‘Evil Dead’ is humorless gorefest
By Roger Moore
Relentless, pitiless, bloody and intense — that’s the remake of Sam Raimi’s “The Evil Dead.”
But is this “Evil Dead” (they dropped the “The” in the title) any good? Yes and no. It has several genuinely hair-raising moments and presents, for your edification and enjoyment, some of the most graphic horror violence ever presented on the screen.
But Fede Alvarez’s homage to the original “Cabin in the Woods” tale lacks the offhanded goofiness, the brittle jokes — visual and otherwise — of young people, in that wooded cabin, facing death at the hands of something supernatural. Sure, they’re scared, and some of the cast of this new “Dead” — Jessica Lucas and Elizabeth Blackmore, in particular — get across what utter terror feels like. But the sardonic wit is lost in a sea of blood and guts.
“Dead” misses Bruce Campbell, who graduated from “The Evil Dead” and sequels to be a B-movie icon.
The set-up is similar. Friends and family of Mia (Jane Levy) have dragged her from Michigan State to a remote cabin to clean her up, get her off drugs. Her brother David (Shiloh Fernandez), who rarely sees her, is a reluctant intervener.

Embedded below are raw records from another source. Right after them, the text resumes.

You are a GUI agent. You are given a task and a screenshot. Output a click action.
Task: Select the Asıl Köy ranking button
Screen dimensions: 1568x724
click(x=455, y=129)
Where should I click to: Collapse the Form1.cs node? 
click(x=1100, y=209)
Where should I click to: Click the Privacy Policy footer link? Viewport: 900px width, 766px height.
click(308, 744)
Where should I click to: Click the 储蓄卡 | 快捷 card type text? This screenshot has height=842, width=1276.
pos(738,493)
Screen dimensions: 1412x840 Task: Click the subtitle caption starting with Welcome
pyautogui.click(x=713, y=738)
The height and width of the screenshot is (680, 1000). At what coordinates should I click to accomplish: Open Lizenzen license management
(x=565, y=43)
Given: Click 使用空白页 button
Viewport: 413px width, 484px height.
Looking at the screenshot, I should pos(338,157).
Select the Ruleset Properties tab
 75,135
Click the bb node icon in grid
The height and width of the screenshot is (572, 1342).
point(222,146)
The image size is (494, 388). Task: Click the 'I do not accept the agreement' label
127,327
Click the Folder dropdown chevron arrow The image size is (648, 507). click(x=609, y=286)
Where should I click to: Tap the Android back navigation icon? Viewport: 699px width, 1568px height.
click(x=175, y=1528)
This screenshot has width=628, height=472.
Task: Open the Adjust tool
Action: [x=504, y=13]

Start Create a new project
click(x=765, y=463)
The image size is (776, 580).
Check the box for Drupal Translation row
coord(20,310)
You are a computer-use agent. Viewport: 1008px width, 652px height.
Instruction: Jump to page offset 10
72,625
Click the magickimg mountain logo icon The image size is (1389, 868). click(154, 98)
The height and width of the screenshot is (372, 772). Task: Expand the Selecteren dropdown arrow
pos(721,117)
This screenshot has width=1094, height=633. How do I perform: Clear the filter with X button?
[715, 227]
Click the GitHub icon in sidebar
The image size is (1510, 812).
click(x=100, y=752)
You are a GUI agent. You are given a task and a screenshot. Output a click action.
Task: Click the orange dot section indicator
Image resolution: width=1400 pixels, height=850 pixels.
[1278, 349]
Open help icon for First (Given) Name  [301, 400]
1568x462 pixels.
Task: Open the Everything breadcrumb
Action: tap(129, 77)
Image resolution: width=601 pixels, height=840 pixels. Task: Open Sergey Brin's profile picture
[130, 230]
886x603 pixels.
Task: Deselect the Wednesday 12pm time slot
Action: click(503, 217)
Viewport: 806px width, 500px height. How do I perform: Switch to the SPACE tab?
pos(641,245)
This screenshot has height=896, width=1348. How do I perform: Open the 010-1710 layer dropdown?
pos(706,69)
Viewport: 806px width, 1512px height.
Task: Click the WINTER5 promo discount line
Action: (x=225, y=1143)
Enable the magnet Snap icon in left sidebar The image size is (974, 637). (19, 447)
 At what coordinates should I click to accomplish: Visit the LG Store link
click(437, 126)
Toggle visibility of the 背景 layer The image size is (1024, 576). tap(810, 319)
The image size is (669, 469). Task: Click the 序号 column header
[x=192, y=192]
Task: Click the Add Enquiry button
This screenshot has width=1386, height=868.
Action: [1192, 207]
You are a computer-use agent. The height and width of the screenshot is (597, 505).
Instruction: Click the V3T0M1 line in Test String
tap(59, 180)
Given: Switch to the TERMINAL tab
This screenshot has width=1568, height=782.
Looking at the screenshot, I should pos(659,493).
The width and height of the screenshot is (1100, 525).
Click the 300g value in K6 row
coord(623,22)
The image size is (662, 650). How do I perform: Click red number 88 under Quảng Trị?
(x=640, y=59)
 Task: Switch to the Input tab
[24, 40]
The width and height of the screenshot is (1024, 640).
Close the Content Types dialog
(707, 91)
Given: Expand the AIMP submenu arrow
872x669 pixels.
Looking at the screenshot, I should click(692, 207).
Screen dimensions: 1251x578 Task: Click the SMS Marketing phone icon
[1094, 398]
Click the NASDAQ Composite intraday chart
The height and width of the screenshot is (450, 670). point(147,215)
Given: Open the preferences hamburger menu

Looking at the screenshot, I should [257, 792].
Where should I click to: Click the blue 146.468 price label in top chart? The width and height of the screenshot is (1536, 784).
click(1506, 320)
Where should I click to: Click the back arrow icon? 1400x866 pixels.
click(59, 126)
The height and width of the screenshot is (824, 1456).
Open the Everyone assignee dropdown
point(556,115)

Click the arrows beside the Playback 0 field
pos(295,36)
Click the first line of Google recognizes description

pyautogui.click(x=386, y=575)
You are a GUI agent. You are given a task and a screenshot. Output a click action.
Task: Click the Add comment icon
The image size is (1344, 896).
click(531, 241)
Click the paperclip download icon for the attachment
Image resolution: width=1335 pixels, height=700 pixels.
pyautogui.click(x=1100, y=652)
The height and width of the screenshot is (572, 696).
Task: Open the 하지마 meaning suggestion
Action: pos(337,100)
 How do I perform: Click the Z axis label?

But he’s brought his new girlfriend (Blackmore) along, because nothing bonds a couple like detoxing one’s sister.
The nurse Olivia (Lucas) and bookish school teacher Eric (Lou Taylor Pucci of “The Chumscrubber” and “Thumbsucker”) are there to help, though there’s friction because David, a big-city mechanic, hasn’t been involved in any of their lives. And here they are, caring enough to clean up a mess he should deal with himself.
There’s a stench in the semi-trashed cabin. There isn’t room to swing a dead cat in the basement because it’s full of dead cats and blood stains. We’ve seen the prologue. We know what’s coming.
They’ve only seen the dead cats. But that would be enough to make a sane person leave. Which they don’t.
That gives bookish Eric a chance to find the skin-covered book of witch curses and spells, and to stir up The Other Side. As Mia is possessed by the forest, as the rains come and wash out the road and as others are injured, brutalized and tested by their first encounter with the supernatural, Eric is the one who doesn’t think everything will work out in the end.
“Everything’s going to be fine? I don’t know if you’ve noticed this, but everything’s been getting worse. Every second.”
The makeup effects, with piercings, scalding, dismemberments, are spectacular. Characters are chased by the camera.
They reach for the camera and are yanked back out of the frame, a favorite horror movie staging trick these days.
And occasionally — not often — you feel something for the dead and the doomed. None develop real empathy, and those we mourn for we do simply because nobody deserves their fate. David, in particular, is under-developed and blandly played in spite of all the tragedy and trauma happening around the character.
That transforms “Evil Dead” from a cut-rate romp through horror conventions into a by-the-book bloodbath, chilling at times, not the sort of film that invites a cult following the way Raimi and Campbell did back in 1981.